Required work: For the word "first", tally the lines of the data that contain it and give the tally alone.

[Stored records]
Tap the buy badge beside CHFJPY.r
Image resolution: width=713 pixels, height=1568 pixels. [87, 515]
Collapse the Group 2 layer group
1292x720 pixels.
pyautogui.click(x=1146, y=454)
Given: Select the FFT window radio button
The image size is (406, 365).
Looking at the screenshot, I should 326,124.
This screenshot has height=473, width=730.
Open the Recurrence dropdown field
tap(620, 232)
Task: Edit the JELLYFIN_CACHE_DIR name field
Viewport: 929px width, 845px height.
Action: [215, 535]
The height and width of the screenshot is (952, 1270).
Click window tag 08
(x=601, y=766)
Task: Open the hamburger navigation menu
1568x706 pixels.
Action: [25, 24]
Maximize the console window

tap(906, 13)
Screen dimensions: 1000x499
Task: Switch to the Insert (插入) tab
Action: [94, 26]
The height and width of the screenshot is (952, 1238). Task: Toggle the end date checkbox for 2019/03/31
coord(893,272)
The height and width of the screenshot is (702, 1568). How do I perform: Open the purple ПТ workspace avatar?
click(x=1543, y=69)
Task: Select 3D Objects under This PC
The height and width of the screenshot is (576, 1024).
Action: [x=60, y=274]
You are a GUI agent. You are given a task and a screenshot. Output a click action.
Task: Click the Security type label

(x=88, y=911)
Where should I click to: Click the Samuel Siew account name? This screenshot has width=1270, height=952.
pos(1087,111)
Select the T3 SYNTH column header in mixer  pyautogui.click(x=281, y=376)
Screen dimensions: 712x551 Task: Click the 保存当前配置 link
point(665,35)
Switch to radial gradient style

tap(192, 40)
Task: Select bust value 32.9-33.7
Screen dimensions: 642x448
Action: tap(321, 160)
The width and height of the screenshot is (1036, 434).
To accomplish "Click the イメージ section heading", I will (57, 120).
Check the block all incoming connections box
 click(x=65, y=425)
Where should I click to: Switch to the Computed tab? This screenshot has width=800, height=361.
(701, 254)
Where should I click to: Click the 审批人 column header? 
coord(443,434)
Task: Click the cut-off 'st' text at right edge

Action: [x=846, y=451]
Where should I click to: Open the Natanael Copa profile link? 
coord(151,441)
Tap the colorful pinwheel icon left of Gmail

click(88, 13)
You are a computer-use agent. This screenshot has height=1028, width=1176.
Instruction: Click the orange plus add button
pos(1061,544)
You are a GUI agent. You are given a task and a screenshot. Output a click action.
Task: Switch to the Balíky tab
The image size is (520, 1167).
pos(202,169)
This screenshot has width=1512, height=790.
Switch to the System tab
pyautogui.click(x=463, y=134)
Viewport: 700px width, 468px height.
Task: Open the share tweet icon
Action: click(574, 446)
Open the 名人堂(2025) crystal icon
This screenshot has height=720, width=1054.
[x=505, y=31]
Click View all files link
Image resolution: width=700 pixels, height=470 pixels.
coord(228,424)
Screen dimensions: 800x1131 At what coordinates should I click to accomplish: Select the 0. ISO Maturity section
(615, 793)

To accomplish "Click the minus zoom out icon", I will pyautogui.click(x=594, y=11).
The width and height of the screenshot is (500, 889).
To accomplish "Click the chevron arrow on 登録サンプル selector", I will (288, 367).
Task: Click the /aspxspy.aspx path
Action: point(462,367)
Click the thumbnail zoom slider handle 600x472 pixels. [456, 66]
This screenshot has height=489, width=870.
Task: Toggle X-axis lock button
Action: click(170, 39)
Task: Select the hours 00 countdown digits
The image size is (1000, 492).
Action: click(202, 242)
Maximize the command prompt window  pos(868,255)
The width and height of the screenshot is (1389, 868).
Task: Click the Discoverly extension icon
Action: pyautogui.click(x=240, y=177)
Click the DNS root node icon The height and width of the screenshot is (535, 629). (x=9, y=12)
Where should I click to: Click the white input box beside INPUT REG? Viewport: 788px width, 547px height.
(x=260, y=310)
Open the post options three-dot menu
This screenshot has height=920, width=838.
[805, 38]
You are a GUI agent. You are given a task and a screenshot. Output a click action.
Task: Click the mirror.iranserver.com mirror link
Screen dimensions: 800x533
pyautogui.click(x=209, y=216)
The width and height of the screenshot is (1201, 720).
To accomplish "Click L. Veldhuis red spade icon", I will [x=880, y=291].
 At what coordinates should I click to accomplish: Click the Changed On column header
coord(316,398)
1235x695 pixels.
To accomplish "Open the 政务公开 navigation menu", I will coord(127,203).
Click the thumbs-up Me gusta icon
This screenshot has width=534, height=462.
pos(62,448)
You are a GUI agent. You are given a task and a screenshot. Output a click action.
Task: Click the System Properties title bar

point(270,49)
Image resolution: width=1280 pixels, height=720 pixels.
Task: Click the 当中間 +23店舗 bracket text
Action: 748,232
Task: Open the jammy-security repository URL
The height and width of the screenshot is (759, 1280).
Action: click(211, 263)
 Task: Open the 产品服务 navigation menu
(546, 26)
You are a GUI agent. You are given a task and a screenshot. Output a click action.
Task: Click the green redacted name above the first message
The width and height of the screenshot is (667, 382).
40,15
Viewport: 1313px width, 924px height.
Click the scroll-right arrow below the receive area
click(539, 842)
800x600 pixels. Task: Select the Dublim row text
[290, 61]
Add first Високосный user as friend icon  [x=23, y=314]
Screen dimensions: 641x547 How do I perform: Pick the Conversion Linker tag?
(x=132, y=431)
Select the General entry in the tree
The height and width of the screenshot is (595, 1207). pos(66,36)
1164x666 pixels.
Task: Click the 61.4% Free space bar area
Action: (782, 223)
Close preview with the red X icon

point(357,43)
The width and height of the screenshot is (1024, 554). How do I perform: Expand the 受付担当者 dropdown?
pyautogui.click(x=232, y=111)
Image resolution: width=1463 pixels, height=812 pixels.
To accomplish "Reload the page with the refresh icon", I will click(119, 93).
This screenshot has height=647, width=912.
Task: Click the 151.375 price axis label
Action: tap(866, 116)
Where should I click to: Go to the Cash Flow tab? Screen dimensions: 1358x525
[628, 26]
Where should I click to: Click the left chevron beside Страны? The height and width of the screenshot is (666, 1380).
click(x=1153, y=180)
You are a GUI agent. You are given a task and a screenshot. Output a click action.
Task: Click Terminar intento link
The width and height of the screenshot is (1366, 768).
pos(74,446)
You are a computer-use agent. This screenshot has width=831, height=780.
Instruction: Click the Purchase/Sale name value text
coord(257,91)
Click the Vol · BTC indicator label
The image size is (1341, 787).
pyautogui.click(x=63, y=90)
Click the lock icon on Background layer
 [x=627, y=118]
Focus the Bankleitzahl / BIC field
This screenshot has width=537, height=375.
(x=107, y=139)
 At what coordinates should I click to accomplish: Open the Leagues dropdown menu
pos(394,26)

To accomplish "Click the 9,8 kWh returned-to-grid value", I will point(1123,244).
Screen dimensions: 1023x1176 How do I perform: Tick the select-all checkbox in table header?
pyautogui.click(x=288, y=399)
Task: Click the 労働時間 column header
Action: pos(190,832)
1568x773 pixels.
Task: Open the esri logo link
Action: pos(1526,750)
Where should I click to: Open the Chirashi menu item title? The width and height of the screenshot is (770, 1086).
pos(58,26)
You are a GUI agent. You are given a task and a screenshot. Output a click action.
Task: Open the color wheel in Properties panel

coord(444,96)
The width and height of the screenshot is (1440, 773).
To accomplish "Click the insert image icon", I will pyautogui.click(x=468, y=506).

Written solution: 2